Thursday 14 Oct 2021 | 06:42 | SYDNEY
Thursday 14 Oct 2021 | 06:42 | SYDNEY

Where in Asia will Obama go?


Malcolm Cook

26 February 2009 13:05

The President of the United States is likely the busiest and most in demand person in the world. When it comes to US participation in Asian regional bodies, this problem of minimal supply (one leader) and almost unlimited demand has led to the well-known scheduling limitation that US presidents only have space in their insane diaries for one guaranteed trip to Asia a year.

The APEC leaders’ summit, when it meets in Asia, has long been the only candidate for this guaranteed spot. (APEC 1998 in Kuala Lumpur was an exception, when Vice-President Al Gore came instead of President Clinton, who was preoccupied by Iraq; Gore annoyed his hosts by delving into Malaysia’s charged domestic politics.) 

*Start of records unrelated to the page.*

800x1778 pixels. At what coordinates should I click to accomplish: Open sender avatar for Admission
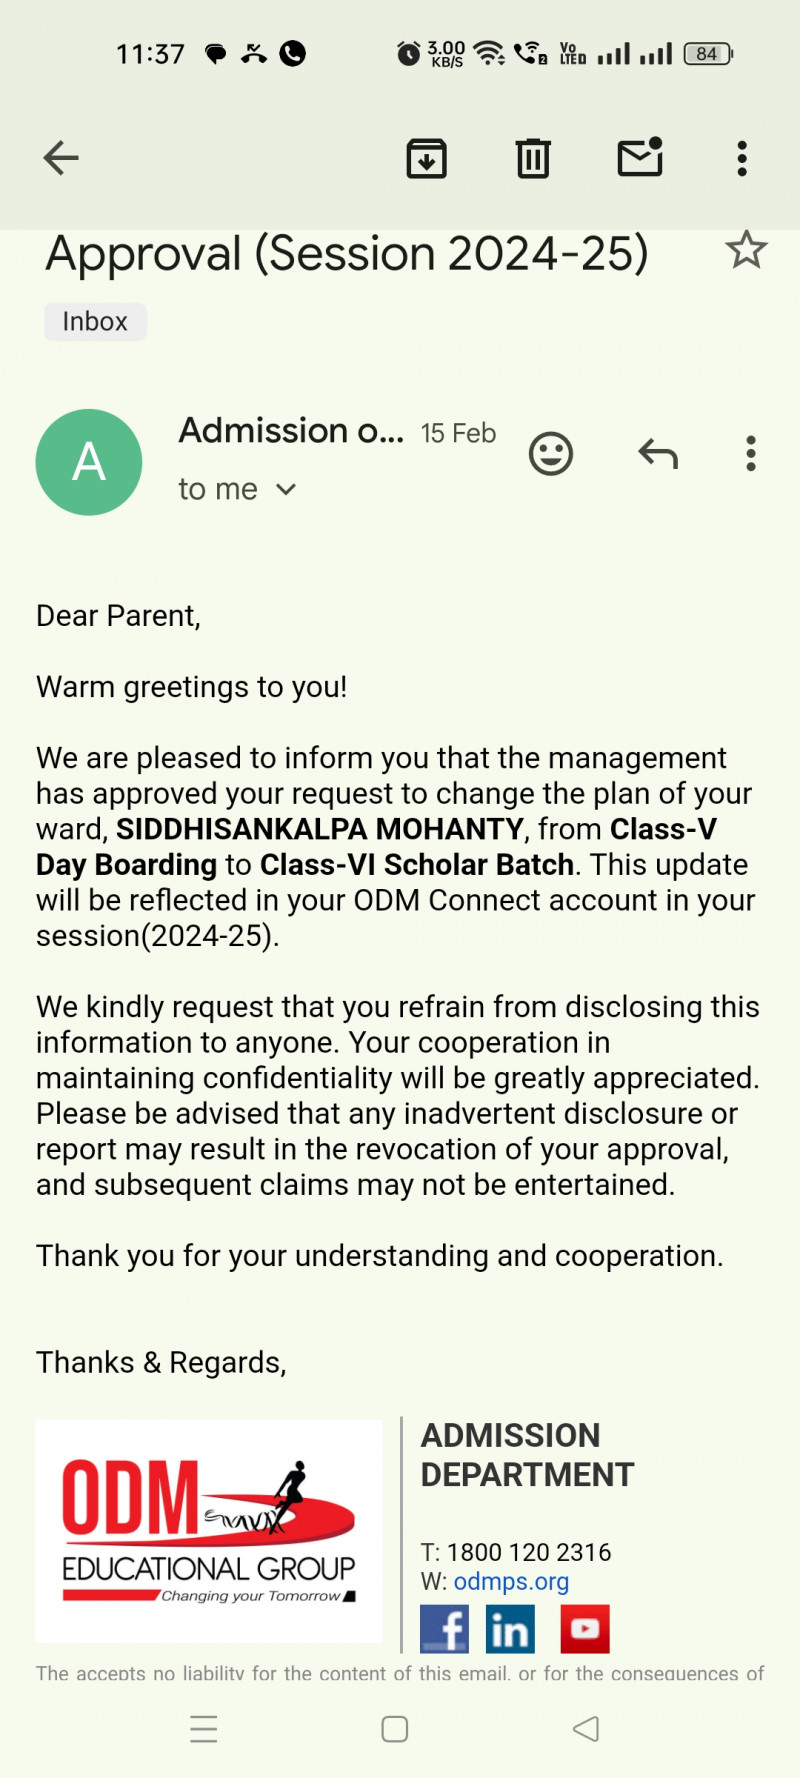89,462
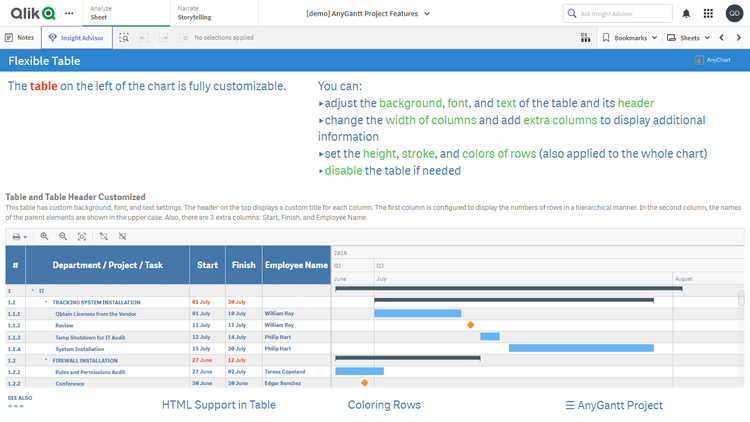
Task: Open the smart search selections tool
Action: point(124,37)
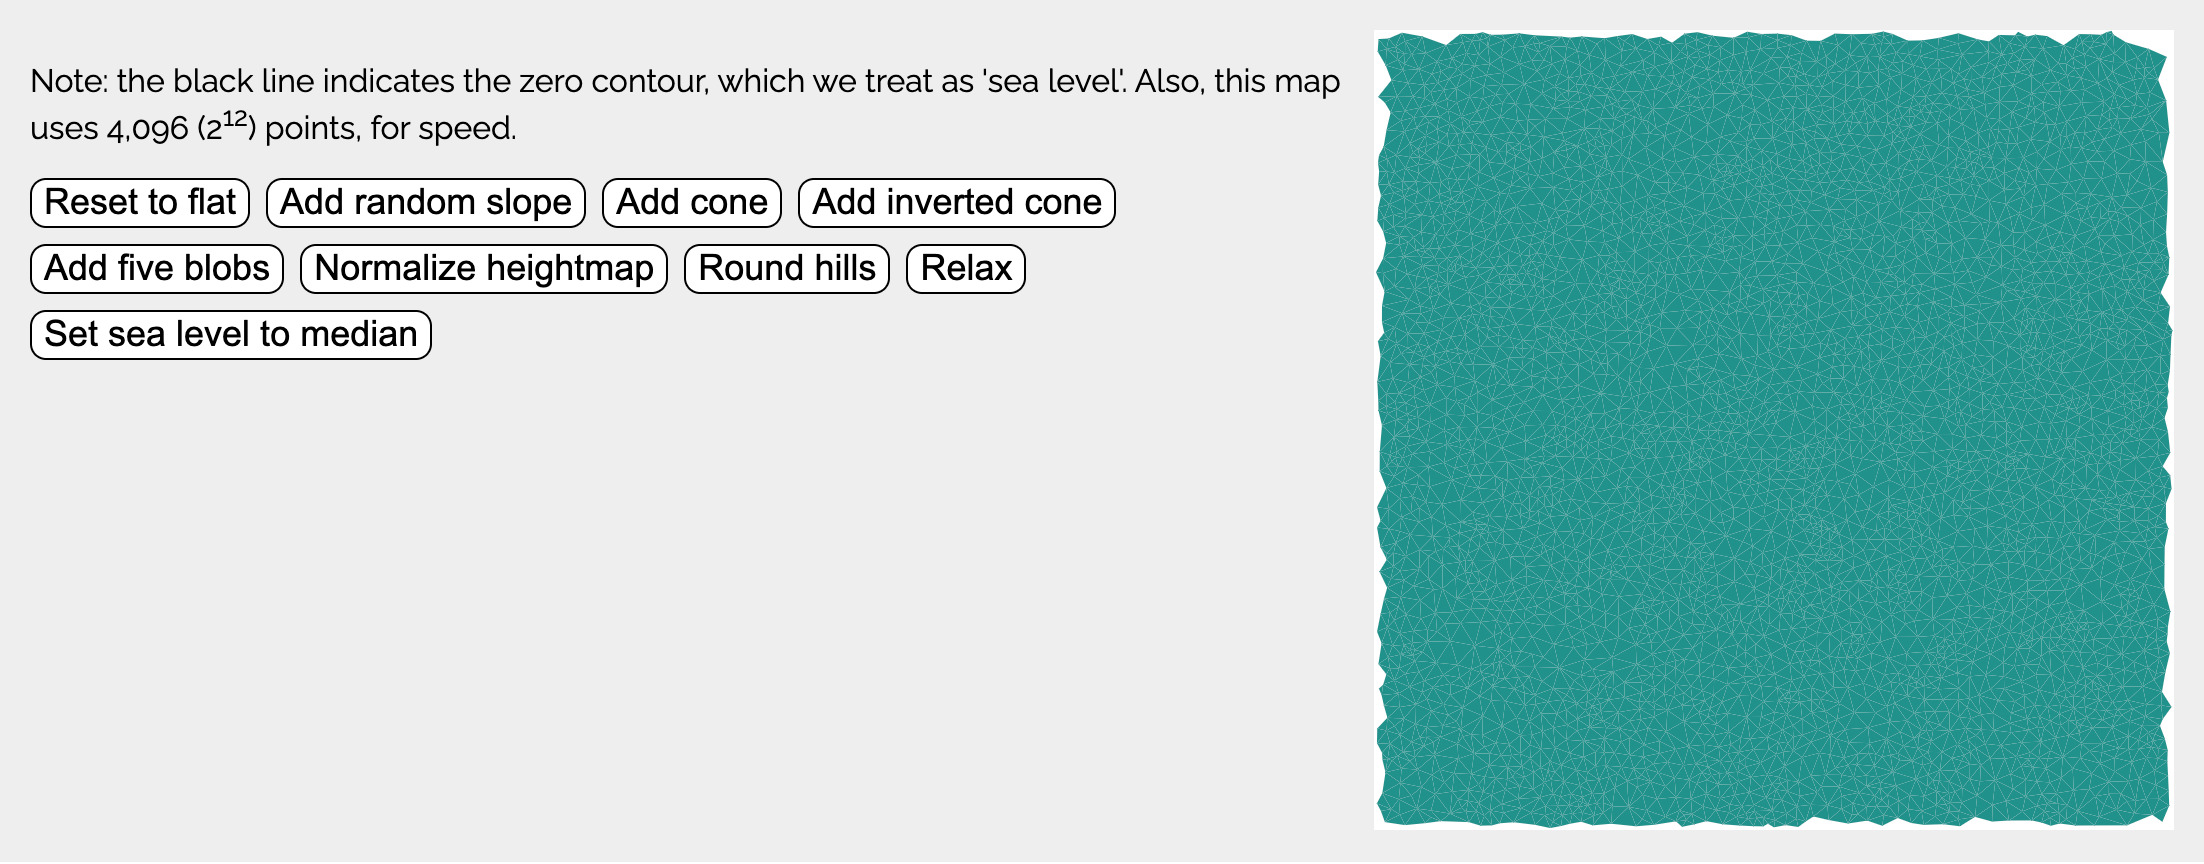This screenshot has width=2204, height=864.
Task: Run the Relax operation
Action: coord(966,269)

2010 could pose a more serious and long-term challenge to this scheduling limitation of one and only one guaranteed visit a year. If the US does go through with signing the ASEAN Treaty of Amity and Cooperation, President Obama could well be in line for an invitation to the East Asia Summit in 2010 in Vietnam, an invitation that would be hard to refuse or to delegate to the Secretary of State.

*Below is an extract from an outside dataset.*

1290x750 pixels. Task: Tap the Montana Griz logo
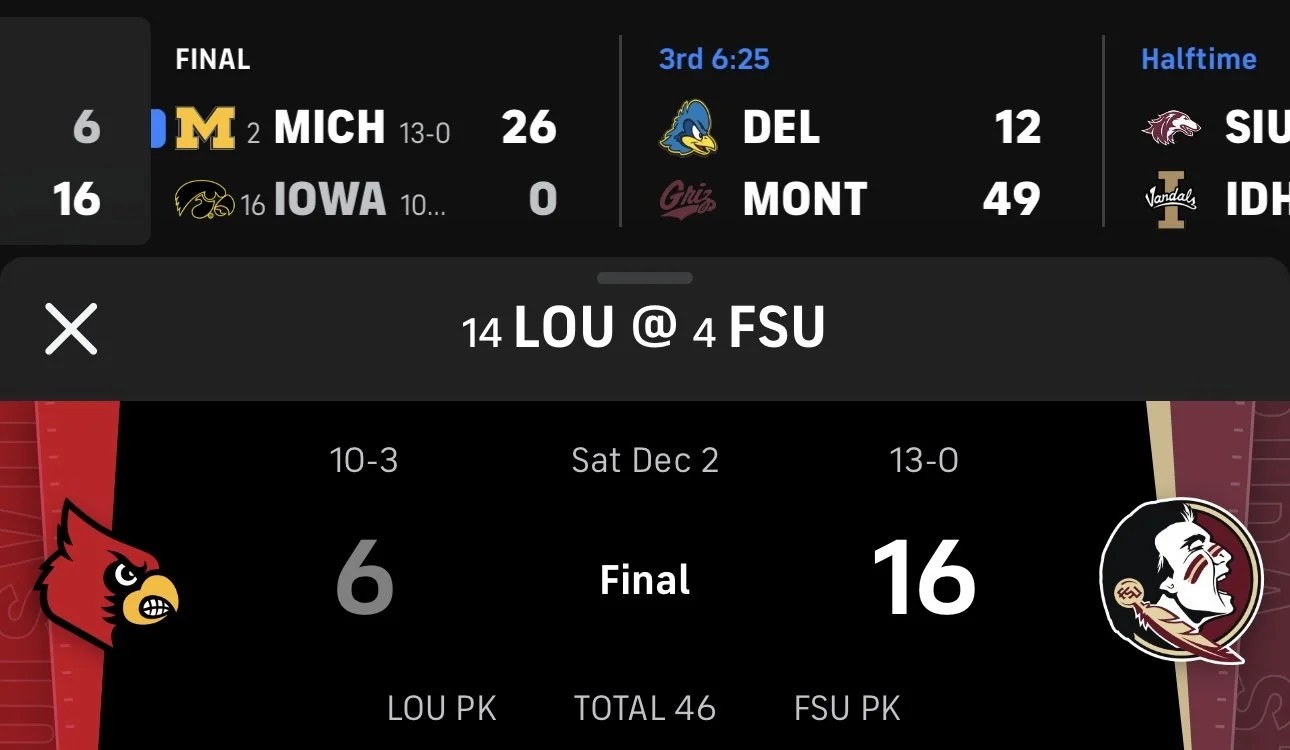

Yet, the US is also hosting APEC in 2011 so it would be undiplomatic, to say the least, if President Obama did not attend APEC 2010 in Japan. To make matters even more complicated, South Korea will host the G20 in 2010, and may want to host the third leaders’ meeting of the G20 if this global organisation stays at the leaders’ level after the second leaders’ meeting in London this April.